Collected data

+ + + +

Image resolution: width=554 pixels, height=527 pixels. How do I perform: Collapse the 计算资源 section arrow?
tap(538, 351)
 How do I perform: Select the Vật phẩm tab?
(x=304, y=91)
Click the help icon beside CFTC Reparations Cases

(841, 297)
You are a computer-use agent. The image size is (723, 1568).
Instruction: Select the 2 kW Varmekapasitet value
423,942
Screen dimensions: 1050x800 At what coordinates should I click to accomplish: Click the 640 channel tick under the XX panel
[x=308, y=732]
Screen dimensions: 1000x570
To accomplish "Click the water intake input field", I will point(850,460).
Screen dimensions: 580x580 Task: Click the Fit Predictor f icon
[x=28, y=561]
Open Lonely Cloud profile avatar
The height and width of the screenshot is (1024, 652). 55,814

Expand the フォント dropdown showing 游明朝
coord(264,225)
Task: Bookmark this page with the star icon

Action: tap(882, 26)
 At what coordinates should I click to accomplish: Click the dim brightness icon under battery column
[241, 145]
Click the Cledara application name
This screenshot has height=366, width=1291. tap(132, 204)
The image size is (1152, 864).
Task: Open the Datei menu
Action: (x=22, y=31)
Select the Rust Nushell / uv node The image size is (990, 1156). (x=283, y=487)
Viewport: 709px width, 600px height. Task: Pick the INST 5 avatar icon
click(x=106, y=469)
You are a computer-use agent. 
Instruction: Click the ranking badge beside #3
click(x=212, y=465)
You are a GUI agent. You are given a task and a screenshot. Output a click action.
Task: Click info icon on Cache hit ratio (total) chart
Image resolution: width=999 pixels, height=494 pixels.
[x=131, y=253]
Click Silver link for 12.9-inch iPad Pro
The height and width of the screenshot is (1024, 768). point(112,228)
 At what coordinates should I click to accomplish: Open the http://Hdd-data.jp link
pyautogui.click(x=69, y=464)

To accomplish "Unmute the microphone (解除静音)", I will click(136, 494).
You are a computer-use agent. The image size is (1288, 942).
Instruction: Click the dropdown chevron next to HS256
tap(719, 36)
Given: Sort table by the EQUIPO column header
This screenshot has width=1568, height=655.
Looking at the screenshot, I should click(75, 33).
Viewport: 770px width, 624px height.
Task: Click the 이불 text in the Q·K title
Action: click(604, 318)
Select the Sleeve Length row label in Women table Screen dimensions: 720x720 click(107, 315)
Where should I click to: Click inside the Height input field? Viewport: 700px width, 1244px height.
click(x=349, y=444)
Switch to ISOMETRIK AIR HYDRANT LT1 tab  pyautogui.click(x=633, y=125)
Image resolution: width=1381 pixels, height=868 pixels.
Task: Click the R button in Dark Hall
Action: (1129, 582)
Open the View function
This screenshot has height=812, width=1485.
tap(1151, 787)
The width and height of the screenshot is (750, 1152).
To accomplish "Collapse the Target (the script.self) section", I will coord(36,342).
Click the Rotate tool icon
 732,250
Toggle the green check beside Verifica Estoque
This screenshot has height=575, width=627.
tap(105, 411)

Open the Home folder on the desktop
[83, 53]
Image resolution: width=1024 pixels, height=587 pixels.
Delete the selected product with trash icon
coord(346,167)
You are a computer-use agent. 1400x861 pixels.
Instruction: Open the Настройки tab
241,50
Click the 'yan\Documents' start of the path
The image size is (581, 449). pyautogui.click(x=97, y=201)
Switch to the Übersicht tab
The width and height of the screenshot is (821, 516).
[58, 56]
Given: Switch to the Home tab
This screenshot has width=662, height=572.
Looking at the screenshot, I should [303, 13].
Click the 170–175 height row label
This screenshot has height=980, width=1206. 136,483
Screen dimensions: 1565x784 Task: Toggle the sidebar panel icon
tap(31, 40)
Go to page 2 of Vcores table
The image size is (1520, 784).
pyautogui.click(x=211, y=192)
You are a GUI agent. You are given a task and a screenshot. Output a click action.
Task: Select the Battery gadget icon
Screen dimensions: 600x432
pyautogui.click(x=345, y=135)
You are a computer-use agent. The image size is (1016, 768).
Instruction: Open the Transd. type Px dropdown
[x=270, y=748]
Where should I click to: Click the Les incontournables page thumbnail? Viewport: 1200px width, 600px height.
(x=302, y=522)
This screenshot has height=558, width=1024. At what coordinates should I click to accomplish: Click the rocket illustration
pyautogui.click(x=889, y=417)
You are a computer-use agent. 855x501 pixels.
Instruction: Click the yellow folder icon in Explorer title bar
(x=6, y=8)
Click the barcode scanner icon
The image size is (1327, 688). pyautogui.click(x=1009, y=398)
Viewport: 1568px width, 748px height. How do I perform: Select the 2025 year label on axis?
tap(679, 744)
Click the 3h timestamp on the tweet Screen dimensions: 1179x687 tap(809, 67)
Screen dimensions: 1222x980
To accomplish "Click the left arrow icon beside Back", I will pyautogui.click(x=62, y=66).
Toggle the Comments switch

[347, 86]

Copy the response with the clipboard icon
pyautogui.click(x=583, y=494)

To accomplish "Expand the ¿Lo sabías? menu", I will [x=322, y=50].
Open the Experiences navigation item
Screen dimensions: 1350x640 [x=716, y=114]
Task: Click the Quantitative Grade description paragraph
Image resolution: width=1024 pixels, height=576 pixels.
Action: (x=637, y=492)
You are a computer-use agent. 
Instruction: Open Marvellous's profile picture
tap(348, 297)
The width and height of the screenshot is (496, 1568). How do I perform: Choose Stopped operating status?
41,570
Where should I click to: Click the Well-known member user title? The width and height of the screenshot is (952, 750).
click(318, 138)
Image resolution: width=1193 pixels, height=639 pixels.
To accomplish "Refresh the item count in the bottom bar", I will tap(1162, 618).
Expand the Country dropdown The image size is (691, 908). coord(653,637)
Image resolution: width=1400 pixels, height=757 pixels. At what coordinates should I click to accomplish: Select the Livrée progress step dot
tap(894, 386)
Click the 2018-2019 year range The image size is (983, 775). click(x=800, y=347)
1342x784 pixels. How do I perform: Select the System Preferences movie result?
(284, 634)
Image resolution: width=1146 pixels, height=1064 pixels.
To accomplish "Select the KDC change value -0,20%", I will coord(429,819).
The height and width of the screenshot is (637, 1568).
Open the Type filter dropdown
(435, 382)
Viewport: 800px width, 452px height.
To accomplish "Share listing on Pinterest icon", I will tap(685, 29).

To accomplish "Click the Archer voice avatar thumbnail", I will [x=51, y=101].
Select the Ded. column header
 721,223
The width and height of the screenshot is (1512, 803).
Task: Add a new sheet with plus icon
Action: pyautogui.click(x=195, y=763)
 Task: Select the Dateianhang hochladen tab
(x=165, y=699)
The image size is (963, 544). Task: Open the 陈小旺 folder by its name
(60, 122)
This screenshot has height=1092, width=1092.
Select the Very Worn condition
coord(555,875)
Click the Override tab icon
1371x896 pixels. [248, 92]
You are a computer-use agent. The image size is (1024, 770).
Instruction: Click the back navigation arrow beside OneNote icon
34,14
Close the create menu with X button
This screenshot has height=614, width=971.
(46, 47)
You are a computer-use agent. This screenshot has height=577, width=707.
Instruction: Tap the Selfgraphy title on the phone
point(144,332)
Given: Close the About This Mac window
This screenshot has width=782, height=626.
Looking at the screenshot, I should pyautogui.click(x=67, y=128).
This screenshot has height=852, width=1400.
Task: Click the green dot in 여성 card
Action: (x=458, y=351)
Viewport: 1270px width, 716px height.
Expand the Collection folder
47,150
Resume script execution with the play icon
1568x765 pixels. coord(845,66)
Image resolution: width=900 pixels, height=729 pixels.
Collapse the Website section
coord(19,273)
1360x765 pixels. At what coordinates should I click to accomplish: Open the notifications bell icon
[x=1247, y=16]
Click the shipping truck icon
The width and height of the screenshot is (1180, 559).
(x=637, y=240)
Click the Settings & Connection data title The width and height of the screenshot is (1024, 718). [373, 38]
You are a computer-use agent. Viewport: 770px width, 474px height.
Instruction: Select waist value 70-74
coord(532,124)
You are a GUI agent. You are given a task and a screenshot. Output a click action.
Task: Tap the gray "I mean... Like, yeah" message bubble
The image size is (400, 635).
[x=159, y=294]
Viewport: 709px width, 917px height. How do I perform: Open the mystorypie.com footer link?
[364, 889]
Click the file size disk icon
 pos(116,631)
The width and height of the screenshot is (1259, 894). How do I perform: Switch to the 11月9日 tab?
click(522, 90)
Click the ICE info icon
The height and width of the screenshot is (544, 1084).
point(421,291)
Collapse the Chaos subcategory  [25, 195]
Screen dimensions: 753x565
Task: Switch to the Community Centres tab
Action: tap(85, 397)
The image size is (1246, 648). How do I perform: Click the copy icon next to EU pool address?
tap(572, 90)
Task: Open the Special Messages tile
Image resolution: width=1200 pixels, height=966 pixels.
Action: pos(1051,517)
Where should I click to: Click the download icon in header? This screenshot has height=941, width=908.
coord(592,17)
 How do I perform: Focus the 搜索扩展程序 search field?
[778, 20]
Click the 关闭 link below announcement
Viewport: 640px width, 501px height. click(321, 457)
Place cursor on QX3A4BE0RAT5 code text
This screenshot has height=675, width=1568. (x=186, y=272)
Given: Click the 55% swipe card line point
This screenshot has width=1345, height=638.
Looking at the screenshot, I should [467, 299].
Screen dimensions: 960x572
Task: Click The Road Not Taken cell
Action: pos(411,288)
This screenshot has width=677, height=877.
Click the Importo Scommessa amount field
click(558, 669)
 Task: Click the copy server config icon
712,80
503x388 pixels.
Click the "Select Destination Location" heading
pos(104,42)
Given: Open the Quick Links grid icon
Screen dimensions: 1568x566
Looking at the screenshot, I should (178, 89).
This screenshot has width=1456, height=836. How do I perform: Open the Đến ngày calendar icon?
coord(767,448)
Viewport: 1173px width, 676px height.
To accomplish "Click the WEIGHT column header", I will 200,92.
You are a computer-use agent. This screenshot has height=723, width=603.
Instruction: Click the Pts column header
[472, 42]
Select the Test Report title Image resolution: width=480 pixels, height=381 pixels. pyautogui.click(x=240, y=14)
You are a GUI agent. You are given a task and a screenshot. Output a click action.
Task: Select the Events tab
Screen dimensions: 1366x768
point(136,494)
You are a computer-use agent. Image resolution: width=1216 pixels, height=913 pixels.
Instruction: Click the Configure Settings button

+ + + +

- _What you will do_: A copy of each line in the data above that holds the string "Settings" is needed.

- _Solution to the exercise_:
Click the Settings & Connection data title The width and height of the screenshot is (1024, 718). [373, 38]
Instruction: Click the Configure Settings button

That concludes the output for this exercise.